The Stanford University 2025 AI Index Report painted a more nuanced picture. While AI coding assistants continued to improve software development speed, Stanford researchers noted that organizations were still struggling to translate AI-driven productivity gains into measurable business outcomes. The report highlighted a growing gap between task-level productivity improvements and organization-wide performance gains. In other words, developers were completing coding tasks faster than companies were delivering business value.
The 2025 Microsoft Work Trend Index revealed a similar pattern. Researchers found that employees increasingly relied on AI to accelerate individual work activities. Yet many organizations continued to face bottlenecks involving decision making, collaboration, approval processes, and organizational complexity. Faster execution at the individual level did not automatically eliminate constraints elsewhere in the business.
Writing Code is Only one Stage of Software Delivery
Before a product reaches customers, teams need to gather requirements, align stakeholders, perform testing, address security concerns, manage deployment pipelines, train users, support customers, and continuously improve the product based on feedback. AI helps with some of those activities. But it doesn’t eliminate them.

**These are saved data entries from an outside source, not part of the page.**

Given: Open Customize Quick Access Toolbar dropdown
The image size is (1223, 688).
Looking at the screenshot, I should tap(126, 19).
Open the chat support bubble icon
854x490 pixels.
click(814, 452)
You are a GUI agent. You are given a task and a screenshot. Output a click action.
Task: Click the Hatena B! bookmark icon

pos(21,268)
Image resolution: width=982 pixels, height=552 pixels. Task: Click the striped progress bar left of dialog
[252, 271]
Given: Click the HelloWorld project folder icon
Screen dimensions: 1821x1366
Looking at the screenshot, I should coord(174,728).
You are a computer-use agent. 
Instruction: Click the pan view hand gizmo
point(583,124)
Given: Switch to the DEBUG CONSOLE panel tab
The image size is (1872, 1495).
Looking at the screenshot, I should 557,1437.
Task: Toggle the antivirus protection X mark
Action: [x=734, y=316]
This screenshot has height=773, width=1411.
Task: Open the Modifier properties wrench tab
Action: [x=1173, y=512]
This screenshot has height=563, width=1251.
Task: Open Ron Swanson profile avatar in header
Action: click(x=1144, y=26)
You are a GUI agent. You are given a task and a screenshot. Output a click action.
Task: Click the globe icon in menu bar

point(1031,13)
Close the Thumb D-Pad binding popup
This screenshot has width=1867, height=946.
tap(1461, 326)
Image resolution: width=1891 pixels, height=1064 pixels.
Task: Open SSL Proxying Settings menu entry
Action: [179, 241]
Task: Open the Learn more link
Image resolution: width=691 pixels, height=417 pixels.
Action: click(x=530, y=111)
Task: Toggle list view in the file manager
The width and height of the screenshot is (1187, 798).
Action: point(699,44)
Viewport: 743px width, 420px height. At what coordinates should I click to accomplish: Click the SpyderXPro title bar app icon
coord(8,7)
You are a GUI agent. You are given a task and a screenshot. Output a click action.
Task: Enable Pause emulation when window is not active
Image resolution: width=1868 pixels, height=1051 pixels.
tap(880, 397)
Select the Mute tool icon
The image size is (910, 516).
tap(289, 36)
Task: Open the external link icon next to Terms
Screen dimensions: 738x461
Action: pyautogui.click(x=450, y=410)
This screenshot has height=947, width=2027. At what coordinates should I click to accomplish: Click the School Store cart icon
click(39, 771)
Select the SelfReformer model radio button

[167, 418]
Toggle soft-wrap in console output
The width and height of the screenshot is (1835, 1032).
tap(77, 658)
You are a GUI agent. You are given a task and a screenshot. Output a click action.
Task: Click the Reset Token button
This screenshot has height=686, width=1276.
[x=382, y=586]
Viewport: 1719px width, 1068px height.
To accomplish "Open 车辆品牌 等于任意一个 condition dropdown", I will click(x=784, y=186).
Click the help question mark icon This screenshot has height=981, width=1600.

Research from Atlassian’s 2024 State of Teams report found that software developers spend substantial portions of their week on communication, coordination, planning, meetings, and information gathering. Coding represents only part of the software development process. Accelerating code creation therefore improves only one segment of a much larger workflow.
This helps explain why many companies report impressive AI adoption statistics while struggling to identify dramatic improvements in software delivery.
A 2025 McKinsey Global Survey on AI found that organizations were expanding AI deployments across business functions, yet relatively few had achieved significant enterprise-wide financial impact. Most reported gains remained localized to specific teams or individual workflows rather than transforming overall organizational performance.
That finding shouldn’t surprise us. Businesses don’t buy code. And customers don’t purchase pull requests. They purchase solutions to problems.
Many executives assume that if AI allows developers to generate twice as much code, software products should arrive twice as fast. Reality rarely works that way. That’s because the constraint was never purely technical. The constraint was organizational.
The Metrics That Matter
At Sonatafy, we believe that the companies that benefit most from AI will stop measuring success by the volume of code generated and start measuring outcomes customers actually experience.
Did adoption increase? Did revenue grow? Did deployment cycles shorten? Did customer satisfaction improve? Did business objectives get achieved?
AI is becoming an extraordinary amplifier for software developers. It is reducing friction, accelerating experimentation, and making coding more accessible than ever before. What it hasn’t done is eliminate the hard work of building products people actually want. That remains a human challenge.
The AI Paradox is that we now possess technology capable of generating more software code than any previous generation of developers could imagine. Yet the organizations that win won’t be the ones producing the most code. They’ll be the ones producing the most value.